Runway Aleph is an advanced AI video model that enables users to edit, transform, and generate video content through simple prompts, including tasks like altering lighting, camera angles, styles, objects, characters, and environments—all without complex tools or manual effort (Runway).
Alibaba has released Wan 2.2, a new suite of open-source MoE-based video generation models that produce high-quality cinematic videos from text or images with enhanced motion control, visual detail, and efficiency (KrAsia).
Z.ai introduced GLM-4.5 and GLM-4.5-Air, advanced large language models designed for reasoning, coding, and agentic tasks, achieving top-tier benchmark performance with hybrid reasoning modes, efficient MoE architecture, and reinforcement learning-based post-training for enhanced tool use, full-stack development, and complex autonomous capabilities (Z.AI).
AlphaEarth Foundations is a powerful AI model that integrates massive, multimodal Earth observation data into compact, consistent global embeddings, enabling unprecedentedly detailed, accurate, and efficient planetary mapping and monitoring (Google).
Cohere has launched Command A Vision, a state-of-the-art multimodal AI model designed for enterprises, excelling in complex visual and text tasks—such as document processing, scene understanding, and data extraction—while offering secure, efficient deployment with minimal hardware requirements (Cohere).
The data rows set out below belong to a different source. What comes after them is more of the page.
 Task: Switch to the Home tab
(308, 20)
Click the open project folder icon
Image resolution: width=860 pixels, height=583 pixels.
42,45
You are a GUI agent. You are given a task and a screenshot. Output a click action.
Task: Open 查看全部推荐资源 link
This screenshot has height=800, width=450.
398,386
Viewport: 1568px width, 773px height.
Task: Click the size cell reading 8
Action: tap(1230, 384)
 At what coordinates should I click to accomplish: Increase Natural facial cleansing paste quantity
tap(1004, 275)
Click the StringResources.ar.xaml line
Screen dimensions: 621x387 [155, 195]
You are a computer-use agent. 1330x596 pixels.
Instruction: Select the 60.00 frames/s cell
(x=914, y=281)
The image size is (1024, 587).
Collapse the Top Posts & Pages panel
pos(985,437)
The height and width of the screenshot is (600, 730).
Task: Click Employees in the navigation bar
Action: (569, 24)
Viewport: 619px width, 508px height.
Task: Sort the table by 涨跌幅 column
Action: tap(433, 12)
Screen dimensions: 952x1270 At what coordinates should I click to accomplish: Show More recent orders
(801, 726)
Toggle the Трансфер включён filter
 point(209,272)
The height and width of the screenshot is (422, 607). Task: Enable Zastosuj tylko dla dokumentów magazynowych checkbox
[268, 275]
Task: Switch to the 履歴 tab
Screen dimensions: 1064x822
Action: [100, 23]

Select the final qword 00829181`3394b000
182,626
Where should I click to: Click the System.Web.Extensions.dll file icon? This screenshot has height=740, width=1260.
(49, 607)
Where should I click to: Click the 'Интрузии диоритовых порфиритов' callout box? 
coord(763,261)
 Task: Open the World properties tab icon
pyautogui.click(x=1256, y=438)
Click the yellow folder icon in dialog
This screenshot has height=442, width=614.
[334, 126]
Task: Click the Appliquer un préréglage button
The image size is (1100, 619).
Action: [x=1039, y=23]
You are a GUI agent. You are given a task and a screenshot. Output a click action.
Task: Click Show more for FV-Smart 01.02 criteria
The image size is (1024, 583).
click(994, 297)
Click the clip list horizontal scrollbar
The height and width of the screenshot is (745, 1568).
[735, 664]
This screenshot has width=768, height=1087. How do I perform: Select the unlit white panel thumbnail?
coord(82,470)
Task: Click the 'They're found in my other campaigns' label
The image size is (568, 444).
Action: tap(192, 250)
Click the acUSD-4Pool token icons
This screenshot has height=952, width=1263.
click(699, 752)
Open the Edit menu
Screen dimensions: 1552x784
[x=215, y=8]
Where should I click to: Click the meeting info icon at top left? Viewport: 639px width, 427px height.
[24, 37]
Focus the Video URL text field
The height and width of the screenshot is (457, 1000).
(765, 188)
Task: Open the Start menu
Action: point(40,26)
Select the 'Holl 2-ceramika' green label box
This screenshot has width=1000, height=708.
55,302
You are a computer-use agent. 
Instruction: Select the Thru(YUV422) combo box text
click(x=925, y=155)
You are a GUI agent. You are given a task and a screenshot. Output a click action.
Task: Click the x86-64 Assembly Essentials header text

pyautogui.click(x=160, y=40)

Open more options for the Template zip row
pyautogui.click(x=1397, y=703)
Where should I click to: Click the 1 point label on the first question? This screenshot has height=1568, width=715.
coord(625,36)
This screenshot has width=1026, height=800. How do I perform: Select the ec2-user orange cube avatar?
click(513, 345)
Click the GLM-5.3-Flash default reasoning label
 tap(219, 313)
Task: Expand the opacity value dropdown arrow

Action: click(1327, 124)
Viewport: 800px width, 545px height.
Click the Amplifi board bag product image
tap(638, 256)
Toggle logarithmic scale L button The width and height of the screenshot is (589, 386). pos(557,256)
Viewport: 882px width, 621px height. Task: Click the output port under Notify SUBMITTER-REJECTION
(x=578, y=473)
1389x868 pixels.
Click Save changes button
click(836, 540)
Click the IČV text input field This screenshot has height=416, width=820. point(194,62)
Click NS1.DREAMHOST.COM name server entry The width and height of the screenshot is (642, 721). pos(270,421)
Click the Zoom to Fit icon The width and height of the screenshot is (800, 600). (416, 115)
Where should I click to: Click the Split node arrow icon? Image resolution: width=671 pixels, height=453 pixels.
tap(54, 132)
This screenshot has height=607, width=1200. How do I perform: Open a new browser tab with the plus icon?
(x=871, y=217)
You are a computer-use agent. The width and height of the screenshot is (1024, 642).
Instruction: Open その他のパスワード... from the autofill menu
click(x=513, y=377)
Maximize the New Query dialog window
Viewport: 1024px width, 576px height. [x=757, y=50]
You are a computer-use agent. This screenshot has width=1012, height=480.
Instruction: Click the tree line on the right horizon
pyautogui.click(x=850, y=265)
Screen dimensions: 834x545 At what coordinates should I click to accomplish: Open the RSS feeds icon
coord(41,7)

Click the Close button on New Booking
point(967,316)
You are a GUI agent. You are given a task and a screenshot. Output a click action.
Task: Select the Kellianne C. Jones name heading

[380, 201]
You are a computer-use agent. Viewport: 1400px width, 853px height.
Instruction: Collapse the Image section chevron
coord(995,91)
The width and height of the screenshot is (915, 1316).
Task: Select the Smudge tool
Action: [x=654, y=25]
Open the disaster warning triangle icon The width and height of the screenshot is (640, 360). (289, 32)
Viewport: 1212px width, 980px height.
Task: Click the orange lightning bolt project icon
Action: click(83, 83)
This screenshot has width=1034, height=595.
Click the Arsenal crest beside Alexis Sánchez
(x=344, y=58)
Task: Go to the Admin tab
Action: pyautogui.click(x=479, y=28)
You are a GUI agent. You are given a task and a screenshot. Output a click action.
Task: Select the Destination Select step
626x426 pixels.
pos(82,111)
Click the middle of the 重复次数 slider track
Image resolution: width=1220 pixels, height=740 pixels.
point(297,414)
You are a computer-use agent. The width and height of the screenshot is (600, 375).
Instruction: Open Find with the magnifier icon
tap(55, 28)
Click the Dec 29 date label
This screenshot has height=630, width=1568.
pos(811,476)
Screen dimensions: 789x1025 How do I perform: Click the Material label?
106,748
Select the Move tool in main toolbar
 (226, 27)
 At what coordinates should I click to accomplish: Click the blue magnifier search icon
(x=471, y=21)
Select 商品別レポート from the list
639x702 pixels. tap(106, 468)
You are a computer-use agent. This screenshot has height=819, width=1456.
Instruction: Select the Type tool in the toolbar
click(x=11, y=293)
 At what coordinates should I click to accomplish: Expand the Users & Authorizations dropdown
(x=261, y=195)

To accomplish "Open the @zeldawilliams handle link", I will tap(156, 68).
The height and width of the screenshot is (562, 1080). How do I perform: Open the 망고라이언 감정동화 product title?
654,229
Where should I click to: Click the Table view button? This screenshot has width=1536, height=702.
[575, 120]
Krea and Black Forest Labs have released the open weights for FLUX.1 Krea, a highly aesthetic-focused image generation model designed to eliminate the “AI look” through a unique post-training pipeline combining curated supervision and human preference optimization (Krea).
2. AI Tools and Features
Google has launched Opal, an experimental tool in public beta that lets users easily create, edit, and share AI-powered mini apps using natural language and visual workflows—no coding required (Google). NotebookLM now features Video Overviews—AI-generated, narrated visual summaries—and a redesigned Studio panel that lets users create and manage multiple customized outputs like Audio Overviews, Mind Maps, and Reports within a single notebook (Google).
Microsoft has introduced Copilot Mode in Edge, a new experimental AI-powered browsing experience that enhances productivity by understanding context across tabs, enabling natural voice commands, simplifying tasks, and helping users stay focused—all while prioritizing privacy, security, and user control (Microsoft).
Ideogram Character lets users generate endless high-fidelity variations of a character from a single photo, combining features like Magic Fill, Describe, and Remix to place characters in diverse scenes and styles (Ideogram).
ChatGPT’s new study mode offers interactive, step-by-step learning tailored to students’ skill levels, aiming to deepen understanding through guided prompts, scaffolded responses, and knowledge checks instead of simply providing answers (OpenAI).
Manus has launched Wide Research, a powerful new feature that enables users to perform large-scale, parallelized research tasks through collaborative AI agents running on dedicated cloud infrastructure (Manus).
3. AI for Science and Medicine
Stanford researchers have developed a virtual lab powered by AI agents, including an AI principal investigator, that collaborates autonomously to accelerate scientific discovery—already demonstrating its potential by designing a promising new nanobody-based COVID-19 vaccine candidate in just days (Stanford).
4. Other
Chinese startup Unitree Robotics has launched the R1, a multimodal AI-powered humanoid robot priced under $6,000, marking a major step toward affordable, versatile robotics (Bloomberg).